__Exercise description__: Reproduce the lines below from the one that contains "Viewport: 1920px width, 1080px height." through the end, inclusive, and add nothing.
Material for this task below:
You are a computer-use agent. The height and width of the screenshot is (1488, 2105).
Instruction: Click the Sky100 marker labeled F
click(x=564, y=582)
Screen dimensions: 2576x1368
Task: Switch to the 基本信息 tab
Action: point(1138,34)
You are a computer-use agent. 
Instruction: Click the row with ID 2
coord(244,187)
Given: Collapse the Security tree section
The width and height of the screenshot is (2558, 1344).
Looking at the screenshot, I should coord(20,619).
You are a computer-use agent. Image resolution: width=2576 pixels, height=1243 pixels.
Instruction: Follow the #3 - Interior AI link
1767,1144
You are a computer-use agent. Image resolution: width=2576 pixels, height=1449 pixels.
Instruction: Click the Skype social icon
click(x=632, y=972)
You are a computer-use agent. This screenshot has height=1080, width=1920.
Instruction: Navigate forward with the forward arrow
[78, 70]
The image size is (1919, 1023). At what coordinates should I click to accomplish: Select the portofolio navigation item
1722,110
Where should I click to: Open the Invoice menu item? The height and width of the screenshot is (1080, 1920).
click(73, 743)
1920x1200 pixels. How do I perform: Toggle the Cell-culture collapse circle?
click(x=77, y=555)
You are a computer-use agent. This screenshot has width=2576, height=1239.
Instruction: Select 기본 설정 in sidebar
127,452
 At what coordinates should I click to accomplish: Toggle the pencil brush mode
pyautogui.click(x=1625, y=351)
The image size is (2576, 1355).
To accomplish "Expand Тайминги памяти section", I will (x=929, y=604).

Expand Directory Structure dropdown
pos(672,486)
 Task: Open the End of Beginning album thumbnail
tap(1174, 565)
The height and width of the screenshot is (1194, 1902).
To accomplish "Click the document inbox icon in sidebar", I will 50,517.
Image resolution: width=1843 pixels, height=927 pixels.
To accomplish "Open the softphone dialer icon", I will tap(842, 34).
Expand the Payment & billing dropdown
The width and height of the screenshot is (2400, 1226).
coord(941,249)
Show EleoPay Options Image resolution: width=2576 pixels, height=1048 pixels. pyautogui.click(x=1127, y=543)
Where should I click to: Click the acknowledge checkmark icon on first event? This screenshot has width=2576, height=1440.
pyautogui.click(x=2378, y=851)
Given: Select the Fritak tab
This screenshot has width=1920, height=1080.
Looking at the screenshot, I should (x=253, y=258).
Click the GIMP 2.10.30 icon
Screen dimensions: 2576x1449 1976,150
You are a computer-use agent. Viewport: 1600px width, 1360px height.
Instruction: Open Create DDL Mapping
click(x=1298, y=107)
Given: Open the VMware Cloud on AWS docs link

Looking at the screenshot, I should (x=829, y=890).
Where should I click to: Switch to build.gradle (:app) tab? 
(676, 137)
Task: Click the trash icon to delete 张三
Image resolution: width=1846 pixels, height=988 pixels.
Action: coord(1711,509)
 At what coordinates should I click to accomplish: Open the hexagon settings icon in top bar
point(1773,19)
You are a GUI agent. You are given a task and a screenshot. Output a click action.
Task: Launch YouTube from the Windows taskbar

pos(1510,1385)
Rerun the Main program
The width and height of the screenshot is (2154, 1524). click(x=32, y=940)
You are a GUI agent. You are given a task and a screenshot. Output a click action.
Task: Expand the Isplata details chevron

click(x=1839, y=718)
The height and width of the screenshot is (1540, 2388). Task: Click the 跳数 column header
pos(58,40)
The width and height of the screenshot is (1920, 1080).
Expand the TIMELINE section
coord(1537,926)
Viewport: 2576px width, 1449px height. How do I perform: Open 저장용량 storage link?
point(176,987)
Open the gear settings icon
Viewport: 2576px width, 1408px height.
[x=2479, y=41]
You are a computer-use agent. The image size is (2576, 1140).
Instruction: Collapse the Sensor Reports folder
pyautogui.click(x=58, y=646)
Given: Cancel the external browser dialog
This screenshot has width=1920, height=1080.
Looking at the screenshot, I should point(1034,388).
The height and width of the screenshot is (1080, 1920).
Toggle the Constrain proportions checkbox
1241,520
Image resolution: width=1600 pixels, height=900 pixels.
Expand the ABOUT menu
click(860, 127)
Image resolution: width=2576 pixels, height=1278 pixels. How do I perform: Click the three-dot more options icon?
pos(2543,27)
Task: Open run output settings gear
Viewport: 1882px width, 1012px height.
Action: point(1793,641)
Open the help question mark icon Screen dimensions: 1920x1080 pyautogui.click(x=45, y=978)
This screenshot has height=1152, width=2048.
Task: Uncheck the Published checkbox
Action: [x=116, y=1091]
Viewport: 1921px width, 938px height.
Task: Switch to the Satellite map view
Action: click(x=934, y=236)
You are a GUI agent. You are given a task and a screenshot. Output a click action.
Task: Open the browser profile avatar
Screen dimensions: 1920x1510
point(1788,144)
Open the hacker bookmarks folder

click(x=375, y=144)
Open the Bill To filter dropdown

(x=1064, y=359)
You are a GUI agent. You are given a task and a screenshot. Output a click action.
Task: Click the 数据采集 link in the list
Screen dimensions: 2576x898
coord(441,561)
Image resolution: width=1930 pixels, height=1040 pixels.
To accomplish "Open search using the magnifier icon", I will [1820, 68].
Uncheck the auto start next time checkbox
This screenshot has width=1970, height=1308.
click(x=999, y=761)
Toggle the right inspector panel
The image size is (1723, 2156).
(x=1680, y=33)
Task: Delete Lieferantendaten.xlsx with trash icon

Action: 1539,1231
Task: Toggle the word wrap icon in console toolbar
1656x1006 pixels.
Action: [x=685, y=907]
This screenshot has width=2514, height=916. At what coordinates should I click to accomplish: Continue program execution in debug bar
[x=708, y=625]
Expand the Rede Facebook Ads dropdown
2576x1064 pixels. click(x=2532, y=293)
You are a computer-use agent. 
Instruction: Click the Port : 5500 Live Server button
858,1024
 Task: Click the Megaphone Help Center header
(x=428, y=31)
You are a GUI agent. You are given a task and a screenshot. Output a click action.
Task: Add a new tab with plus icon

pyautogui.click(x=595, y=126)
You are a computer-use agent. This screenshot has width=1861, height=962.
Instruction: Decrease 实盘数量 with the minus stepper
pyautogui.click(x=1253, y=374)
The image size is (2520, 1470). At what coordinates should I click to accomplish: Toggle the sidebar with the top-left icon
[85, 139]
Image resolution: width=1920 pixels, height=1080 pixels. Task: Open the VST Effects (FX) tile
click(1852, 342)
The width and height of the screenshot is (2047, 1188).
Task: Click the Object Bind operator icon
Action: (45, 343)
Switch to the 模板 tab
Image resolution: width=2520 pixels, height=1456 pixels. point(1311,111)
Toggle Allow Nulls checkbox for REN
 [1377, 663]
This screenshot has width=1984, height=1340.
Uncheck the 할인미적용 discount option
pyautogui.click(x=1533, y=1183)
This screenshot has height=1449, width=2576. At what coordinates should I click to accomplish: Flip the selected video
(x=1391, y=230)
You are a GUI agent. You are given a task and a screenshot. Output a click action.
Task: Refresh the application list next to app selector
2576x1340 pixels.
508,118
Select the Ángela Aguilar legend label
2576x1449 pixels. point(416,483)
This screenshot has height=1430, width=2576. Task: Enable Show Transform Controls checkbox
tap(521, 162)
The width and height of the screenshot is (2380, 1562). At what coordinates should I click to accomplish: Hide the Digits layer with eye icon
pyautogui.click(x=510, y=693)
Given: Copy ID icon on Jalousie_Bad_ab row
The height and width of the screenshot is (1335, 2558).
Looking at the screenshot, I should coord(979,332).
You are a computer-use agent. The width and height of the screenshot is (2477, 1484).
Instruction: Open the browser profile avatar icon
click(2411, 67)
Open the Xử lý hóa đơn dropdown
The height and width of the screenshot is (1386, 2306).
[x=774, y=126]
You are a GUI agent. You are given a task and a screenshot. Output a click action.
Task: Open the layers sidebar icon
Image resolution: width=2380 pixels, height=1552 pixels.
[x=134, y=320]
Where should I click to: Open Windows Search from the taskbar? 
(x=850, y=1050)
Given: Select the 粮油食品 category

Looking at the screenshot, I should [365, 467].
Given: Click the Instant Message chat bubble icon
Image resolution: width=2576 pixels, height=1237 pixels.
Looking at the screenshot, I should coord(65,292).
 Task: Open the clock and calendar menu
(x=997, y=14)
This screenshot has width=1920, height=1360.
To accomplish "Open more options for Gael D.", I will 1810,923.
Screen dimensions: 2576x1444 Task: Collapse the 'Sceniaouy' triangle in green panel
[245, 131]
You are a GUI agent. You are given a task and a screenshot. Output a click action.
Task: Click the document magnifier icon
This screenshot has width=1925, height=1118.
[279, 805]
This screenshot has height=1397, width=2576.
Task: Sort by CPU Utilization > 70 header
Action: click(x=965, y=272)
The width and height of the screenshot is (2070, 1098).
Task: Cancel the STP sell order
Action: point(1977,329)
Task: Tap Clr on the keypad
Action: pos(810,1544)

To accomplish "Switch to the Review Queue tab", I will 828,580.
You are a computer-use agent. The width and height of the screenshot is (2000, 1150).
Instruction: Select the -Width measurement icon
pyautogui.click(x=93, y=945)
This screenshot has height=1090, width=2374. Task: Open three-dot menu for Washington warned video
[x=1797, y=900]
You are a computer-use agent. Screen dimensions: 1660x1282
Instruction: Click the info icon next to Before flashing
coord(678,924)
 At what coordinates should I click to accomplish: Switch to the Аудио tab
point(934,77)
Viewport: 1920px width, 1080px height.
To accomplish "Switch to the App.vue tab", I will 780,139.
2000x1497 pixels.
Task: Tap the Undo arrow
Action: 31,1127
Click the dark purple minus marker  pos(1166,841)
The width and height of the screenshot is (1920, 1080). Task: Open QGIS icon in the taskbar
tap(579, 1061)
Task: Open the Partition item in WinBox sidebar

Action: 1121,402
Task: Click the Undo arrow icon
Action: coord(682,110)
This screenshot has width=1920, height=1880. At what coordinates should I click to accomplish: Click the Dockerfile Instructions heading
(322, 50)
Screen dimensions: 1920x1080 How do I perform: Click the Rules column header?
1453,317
End of Material for this task.
__Exercise solution__:
Viewport: 1920px width, 1080px height.
To accomplish "Switch to the App.vue tab", I will 780,139.
2000x1497 pixels.
Task: Tap the Undo arrow
Action: 31,1127
Click the dark purple minus marker  pos(1166,841)
The width and height of the screenshot is (1920, 1080). Task: Open QGIS icon in the taskbar
tap(579, 1061)
Task: Open the Partition item in WinBox sidebar

Action: 1121,402
Task: Click the Undo arrow icon
Action: coord(682,110)
This screenshot has width=1920, height=1880. At what coordinates should I click to accomplish: Click the Dockerfile Instructions heading
(322, 50)
Screen dimensions: 1920x1080 How do I perform: Click the Rules column header?
1453,317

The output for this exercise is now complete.